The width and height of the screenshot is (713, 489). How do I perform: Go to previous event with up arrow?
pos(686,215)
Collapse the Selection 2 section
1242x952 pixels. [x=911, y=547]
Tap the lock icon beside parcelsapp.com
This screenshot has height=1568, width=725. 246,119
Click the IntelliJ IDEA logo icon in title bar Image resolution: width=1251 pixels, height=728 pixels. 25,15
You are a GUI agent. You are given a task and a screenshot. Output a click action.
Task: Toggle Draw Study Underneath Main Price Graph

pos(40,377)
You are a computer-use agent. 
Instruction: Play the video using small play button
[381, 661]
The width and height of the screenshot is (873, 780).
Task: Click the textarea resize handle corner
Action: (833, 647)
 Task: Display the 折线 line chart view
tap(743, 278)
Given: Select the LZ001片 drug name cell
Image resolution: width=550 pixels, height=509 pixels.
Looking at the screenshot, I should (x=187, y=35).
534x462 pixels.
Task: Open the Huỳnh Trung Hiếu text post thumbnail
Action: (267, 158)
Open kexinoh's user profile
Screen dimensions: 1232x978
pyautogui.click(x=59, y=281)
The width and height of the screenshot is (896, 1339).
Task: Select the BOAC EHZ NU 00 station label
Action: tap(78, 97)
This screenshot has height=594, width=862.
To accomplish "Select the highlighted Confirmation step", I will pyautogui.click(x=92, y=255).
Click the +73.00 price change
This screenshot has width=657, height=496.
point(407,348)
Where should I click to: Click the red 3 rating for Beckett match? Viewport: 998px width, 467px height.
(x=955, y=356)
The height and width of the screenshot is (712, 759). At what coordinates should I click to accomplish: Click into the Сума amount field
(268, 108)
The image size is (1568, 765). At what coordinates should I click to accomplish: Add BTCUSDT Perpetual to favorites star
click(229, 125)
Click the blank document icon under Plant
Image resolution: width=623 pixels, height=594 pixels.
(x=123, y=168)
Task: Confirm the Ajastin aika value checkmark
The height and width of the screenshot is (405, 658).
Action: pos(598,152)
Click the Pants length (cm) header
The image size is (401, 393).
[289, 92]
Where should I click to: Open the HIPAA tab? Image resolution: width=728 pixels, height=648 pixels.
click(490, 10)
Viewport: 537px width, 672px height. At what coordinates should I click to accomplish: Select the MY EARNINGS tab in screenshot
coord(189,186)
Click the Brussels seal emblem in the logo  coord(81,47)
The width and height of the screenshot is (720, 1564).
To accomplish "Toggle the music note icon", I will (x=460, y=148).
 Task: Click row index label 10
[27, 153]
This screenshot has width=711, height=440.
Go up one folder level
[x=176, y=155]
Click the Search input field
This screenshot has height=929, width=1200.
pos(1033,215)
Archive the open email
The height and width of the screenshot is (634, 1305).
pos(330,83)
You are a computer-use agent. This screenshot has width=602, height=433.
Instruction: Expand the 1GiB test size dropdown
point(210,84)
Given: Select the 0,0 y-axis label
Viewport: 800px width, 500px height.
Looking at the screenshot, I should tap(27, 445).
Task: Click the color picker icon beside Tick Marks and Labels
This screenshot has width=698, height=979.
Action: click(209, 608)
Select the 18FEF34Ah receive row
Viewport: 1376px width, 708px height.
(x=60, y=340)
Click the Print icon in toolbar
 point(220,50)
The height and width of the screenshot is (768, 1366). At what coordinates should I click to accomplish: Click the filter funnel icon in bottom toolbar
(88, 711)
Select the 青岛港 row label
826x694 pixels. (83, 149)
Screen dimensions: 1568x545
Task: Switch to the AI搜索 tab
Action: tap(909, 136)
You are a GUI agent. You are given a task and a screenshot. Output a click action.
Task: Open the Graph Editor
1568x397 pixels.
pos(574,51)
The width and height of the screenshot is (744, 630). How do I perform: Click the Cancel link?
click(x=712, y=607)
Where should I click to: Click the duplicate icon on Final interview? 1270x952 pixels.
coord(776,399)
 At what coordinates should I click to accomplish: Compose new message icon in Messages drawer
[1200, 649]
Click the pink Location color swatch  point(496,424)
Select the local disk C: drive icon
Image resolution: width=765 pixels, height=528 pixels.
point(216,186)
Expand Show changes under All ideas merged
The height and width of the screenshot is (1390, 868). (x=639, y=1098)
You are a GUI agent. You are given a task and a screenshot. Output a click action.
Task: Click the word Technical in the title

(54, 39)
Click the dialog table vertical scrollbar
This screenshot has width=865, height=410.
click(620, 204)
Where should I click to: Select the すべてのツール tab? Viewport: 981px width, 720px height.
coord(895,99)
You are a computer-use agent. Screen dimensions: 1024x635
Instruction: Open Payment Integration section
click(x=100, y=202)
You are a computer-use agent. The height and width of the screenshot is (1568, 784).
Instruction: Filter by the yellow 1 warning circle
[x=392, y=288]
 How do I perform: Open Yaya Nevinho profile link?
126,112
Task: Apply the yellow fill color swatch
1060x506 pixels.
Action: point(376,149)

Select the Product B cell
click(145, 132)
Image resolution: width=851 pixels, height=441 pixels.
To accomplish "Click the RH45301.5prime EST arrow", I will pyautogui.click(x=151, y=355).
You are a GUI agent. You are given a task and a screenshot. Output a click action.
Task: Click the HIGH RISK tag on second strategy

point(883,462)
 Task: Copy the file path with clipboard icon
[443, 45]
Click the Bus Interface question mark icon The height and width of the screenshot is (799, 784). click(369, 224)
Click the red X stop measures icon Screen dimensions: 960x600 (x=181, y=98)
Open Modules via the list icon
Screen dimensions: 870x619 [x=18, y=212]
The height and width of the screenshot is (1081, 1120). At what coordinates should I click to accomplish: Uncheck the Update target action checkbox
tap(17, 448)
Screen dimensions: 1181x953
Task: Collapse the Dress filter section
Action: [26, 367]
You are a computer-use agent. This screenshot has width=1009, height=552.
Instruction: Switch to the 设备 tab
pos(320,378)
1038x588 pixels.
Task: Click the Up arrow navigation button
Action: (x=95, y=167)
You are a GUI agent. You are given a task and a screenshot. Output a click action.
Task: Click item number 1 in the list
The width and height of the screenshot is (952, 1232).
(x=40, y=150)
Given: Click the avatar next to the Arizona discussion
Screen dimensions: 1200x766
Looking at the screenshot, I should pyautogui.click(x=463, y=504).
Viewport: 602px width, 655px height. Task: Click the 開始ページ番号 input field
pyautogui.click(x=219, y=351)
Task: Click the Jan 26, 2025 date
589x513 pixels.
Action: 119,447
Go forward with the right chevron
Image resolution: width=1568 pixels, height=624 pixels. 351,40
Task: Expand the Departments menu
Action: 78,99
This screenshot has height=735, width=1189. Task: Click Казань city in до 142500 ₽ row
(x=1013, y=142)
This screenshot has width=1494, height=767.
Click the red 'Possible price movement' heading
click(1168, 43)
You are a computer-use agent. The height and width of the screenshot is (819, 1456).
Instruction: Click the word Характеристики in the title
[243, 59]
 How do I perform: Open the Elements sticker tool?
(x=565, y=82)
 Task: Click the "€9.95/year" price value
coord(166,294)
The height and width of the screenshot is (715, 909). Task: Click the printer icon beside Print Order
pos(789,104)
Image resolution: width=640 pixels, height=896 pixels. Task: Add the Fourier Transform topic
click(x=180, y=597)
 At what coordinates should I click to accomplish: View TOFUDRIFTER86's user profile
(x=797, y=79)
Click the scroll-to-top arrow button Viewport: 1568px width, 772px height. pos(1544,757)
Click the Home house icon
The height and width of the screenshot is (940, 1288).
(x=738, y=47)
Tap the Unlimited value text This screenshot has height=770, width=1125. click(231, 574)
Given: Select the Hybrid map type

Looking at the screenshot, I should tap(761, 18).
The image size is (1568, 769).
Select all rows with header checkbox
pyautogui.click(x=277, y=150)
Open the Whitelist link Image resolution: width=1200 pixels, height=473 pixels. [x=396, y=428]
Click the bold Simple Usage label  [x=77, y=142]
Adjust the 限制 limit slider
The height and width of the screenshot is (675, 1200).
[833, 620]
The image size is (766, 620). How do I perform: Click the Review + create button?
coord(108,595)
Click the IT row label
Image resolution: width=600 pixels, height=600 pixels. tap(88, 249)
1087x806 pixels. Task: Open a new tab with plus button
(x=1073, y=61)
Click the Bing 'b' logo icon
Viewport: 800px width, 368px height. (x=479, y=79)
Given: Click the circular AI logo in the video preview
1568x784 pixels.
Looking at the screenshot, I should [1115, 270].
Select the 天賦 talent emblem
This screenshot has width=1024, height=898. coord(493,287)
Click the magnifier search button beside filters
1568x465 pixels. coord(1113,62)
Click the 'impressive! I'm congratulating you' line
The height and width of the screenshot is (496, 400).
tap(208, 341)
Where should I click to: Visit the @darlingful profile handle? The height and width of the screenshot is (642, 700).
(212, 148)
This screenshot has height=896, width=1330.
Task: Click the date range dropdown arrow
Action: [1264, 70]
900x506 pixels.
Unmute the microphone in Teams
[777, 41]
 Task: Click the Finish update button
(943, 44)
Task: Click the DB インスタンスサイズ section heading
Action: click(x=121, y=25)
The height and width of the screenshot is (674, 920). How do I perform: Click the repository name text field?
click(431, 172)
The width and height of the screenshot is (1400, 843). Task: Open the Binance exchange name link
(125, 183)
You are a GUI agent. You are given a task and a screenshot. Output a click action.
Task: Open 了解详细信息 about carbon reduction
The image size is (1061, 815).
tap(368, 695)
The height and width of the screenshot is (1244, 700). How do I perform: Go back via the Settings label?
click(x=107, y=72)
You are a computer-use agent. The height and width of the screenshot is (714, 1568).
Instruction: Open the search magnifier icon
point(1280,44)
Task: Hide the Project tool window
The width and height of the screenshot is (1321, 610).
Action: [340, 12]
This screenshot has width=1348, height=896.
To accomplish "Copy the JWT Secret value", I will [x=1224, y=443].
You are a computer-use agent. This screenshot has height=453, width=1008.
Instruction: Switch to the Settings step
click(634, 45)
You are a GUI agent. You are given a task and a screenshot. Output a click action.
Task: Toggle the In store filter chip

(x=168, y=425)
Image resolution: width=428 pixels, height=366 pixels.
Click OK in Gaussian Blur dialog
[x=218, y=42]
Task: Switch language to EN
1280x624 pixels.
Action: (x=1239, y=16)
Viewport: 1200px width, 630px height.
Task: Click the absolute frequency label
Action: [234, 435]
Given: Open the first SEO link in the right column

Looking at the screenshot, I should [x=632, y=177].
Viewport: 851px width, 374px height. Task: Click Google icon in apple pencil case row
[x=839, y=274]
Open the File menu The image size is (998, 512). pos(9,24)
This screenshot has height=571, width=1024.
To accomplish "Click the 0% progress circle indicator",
================
What is being asked —
Reproduce exactly, and only, the part of the listing above that begins at the line with "Where should I click to: Click the red" and goes on through the line with "Task: Confirm the".

Your solution —
Where should I click to: Click the red 3 rating for Beckett match? Viewport: 998px width, 467px height.
(x=955, y=356)
The height and width of the screenshot is (712, 759). At what coordinates should I click to accomplish: Click into the Сума amount field
(268, 108)
The image size is (1568, 765). At what coordinates should I click to accomplish: Add BTCUSDT Perpetual to favorites star
click(229, 125)
Click the blank document icon under Plant
Image resolution: width=623 pixels, height=594 pixels.
(x=123, y=168)
Task: Confirm the Ajastin aika value checkmark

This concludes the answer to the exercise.